Assignment: Restate word for word only the lines running from the one with "Expand the Nascondi e scopri submenu arrow" to the end of the data, both ends included. Omit any pictures.

Dataset entries:

<<<<

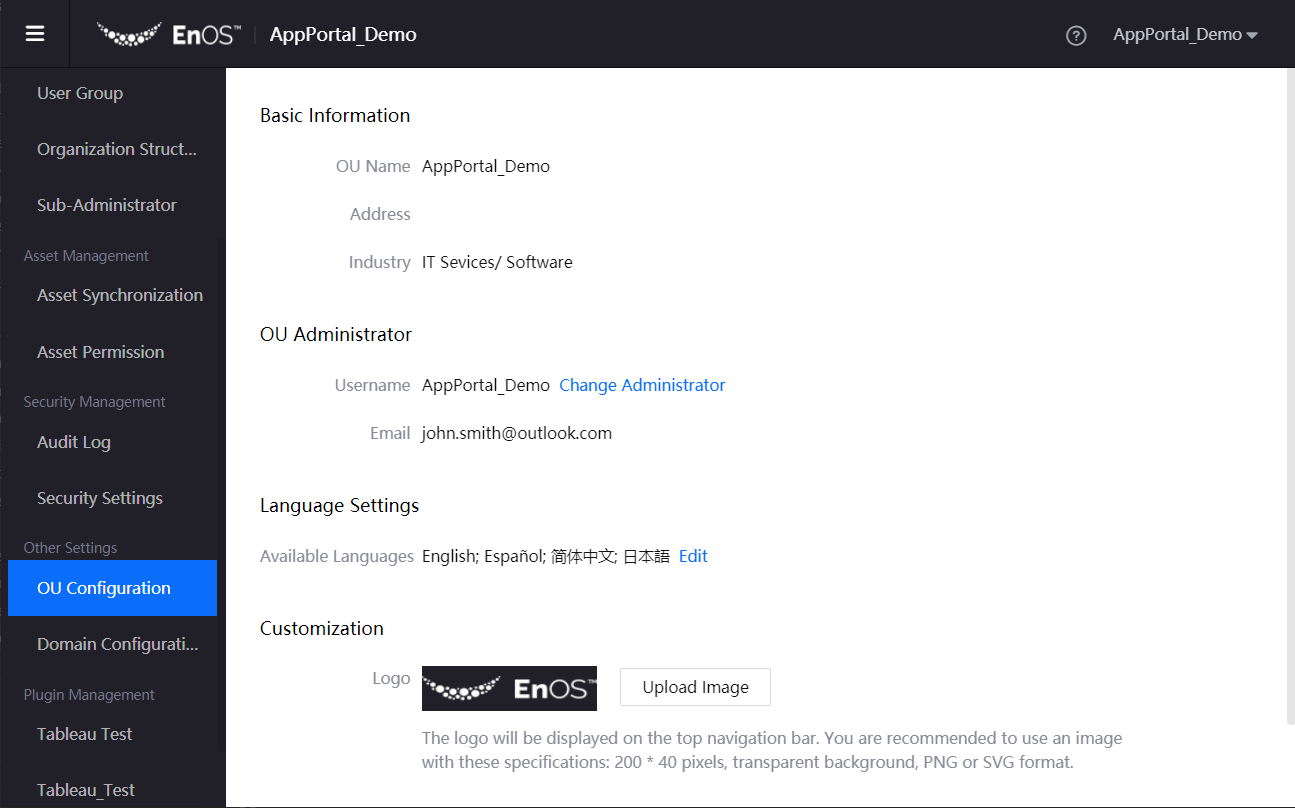Expand the AppPortal_Demo account dropdown
1295x808 pixels.
1184,34
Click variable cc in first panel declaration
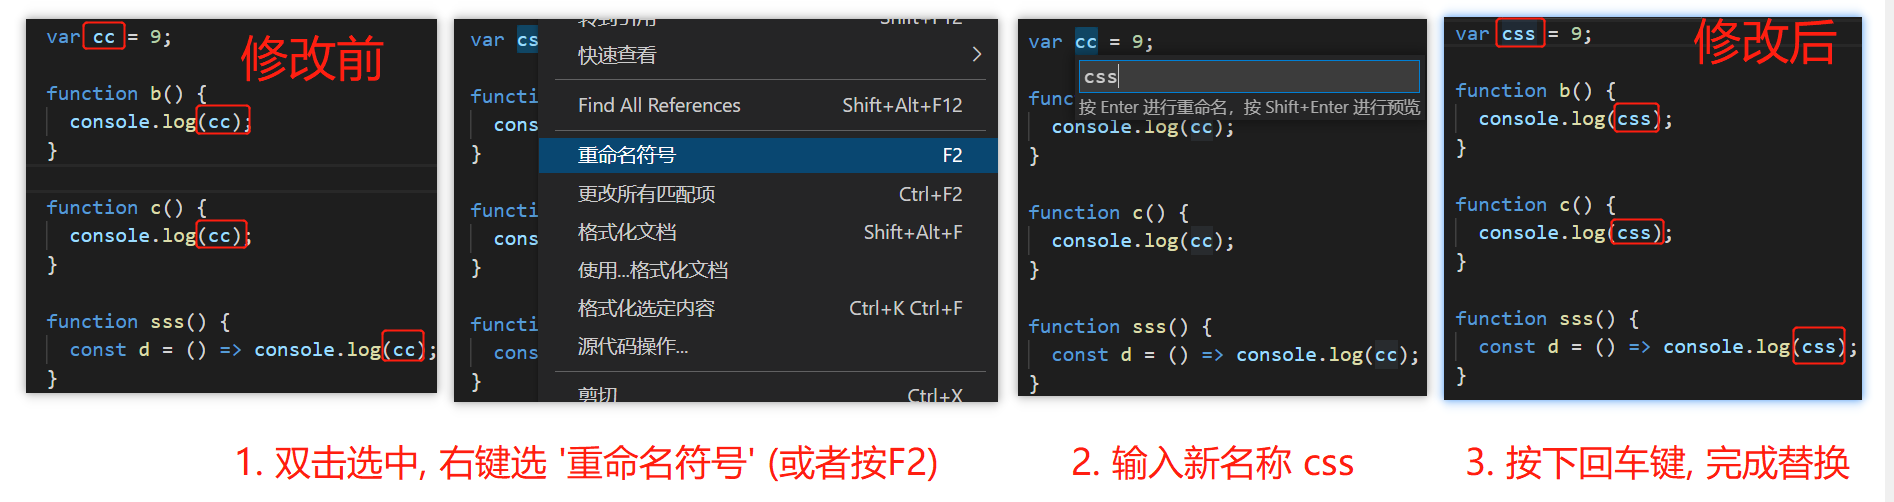The image size is (1894, 502). (104, 37)
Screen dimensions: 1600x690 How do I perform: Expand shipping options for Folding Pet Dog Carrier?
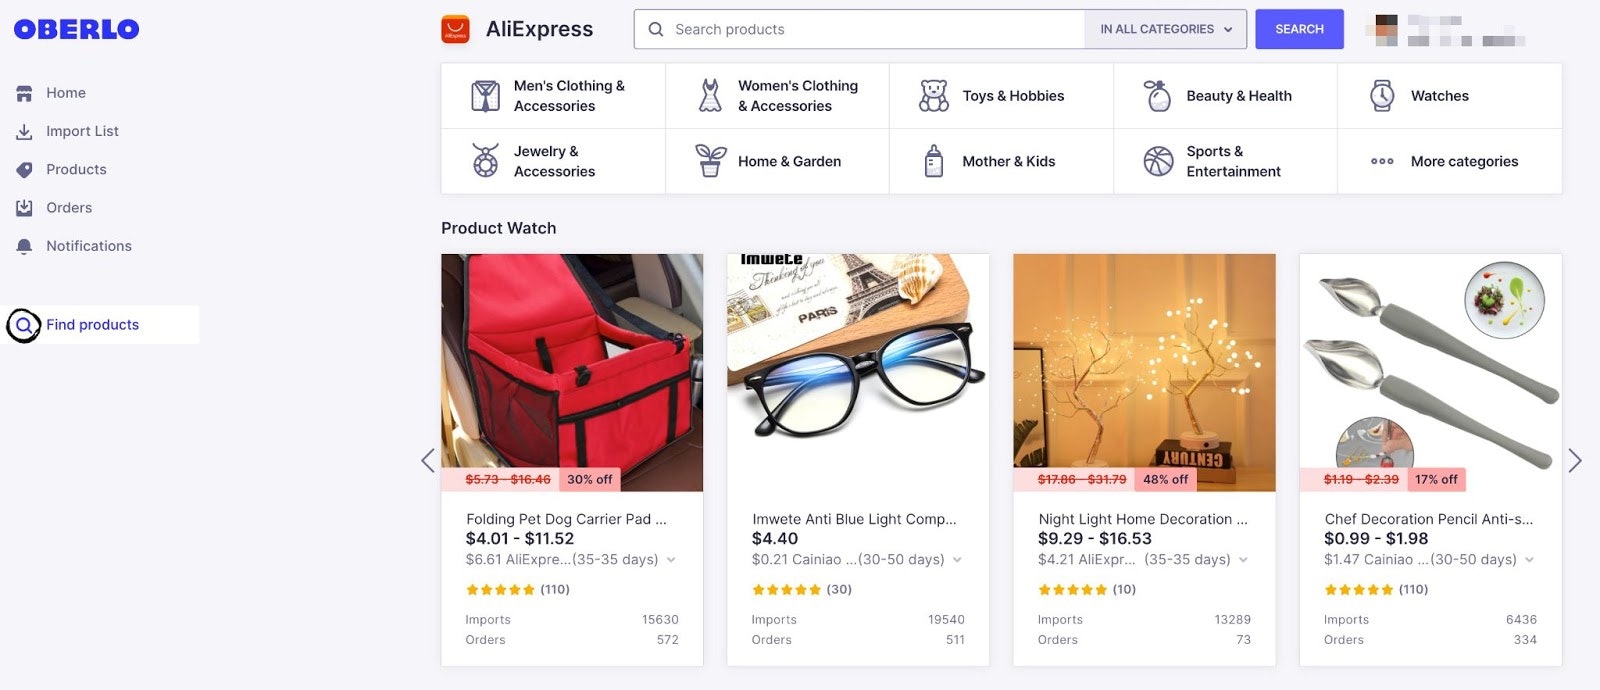(670, 560)
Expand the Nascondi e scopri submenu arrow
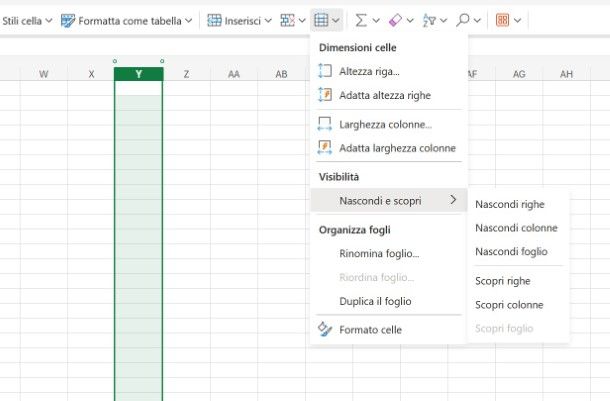The width and height of the screenshot is (610, 401). (x=453, y=200)
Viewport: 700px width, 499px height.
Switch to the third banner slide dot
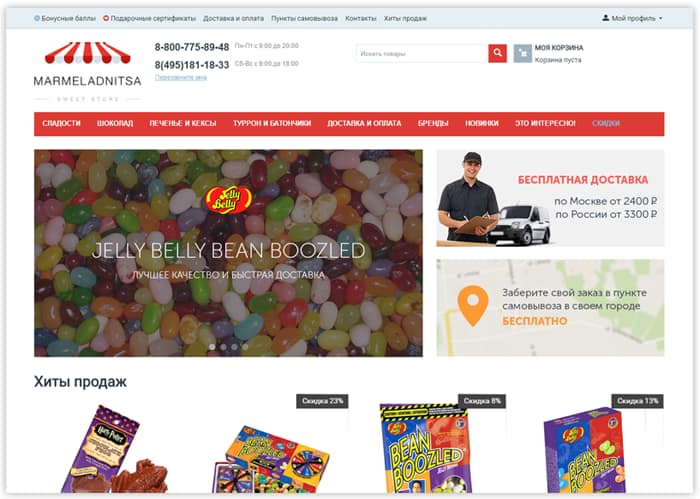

>>>>

Solution to the problem:
Expand the Nascondi e scopri submenu arrow
The width and height of the screenshot is (610, 401). (x=453, y=200)
Viewport: 700px width, 499px height.
Switch to the third banner slide dot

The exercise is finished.